The lines you should transcribe are those from the one containing "Screen dimensions: 332x493" to the end of the listing below, exactly, with pictures left out.

######

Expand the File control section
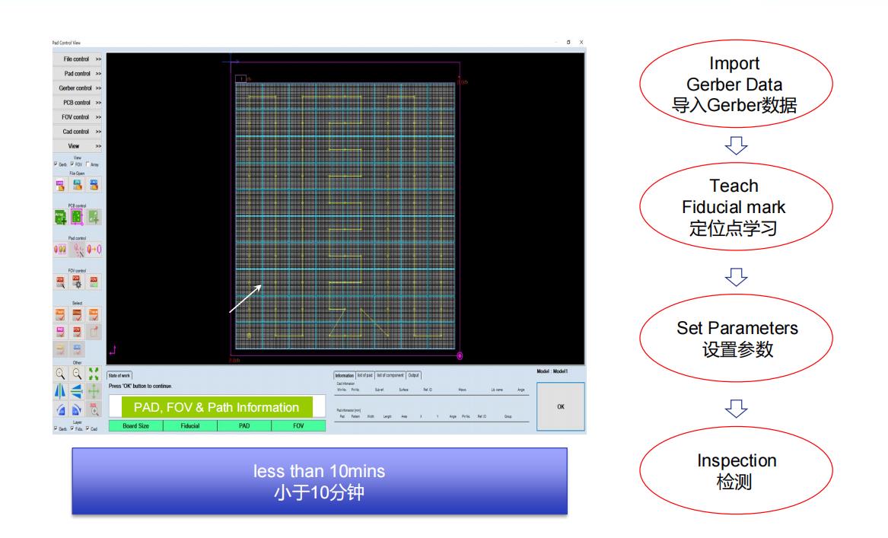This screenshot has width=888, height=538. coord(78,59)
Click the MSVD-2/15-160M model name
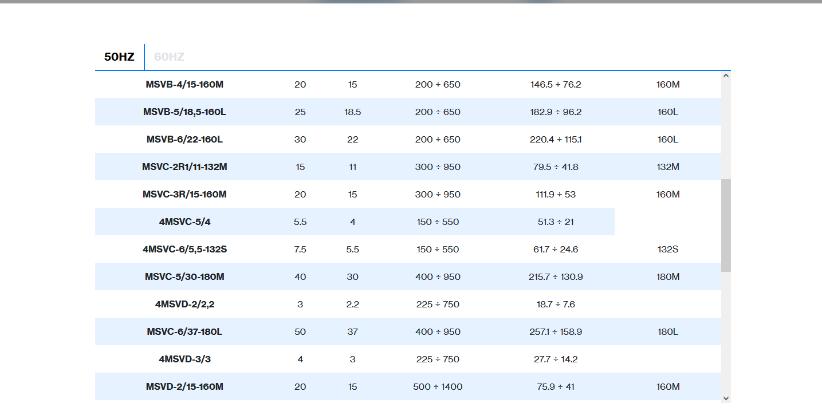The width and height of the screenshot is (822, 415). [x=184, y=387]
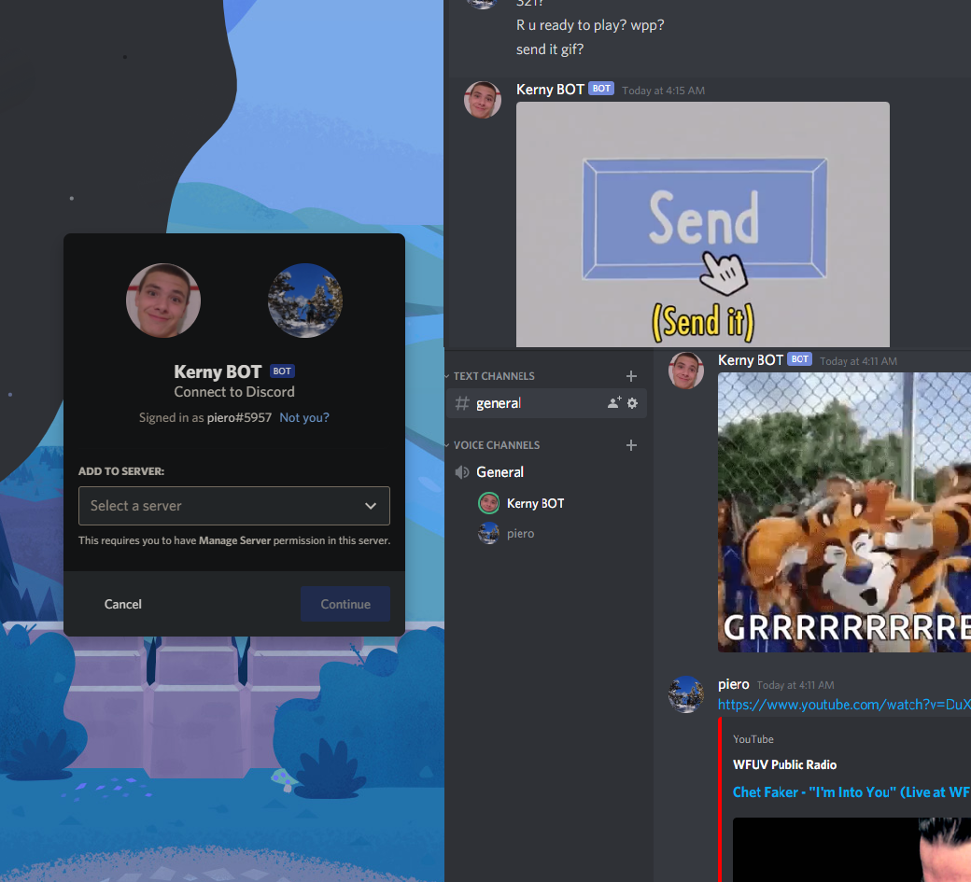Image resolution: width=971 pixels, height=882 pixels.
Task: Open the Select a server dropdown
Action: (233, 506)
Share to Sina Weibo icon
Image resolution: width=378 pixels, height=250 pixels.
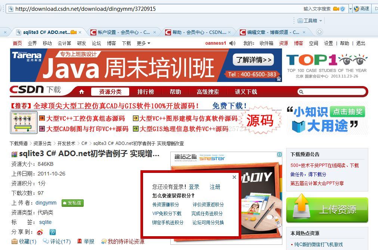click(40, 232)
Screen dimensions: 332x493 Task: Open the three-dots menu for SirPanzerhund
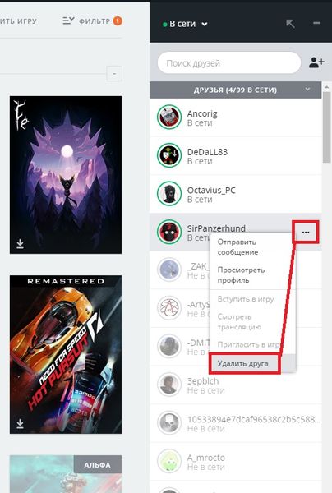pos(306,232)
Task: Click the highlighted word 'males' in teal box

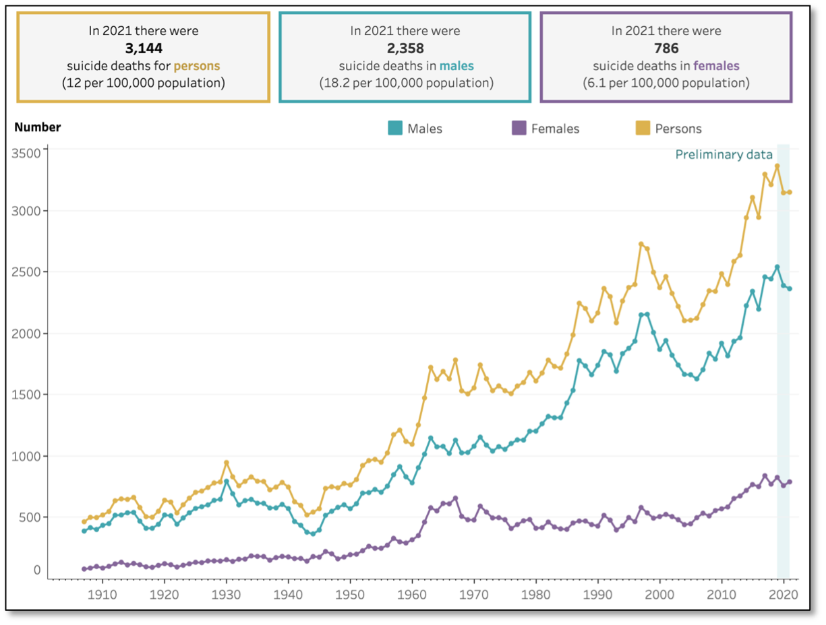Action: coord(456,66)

######

YOUR RESPONSE
Screen dimensions: 332x493 Task: Open the three-dots menu for SirPanzerhund
pos(306,232)
Task: Click the highlighted word 'males' in teal box

Action: coord(456,66)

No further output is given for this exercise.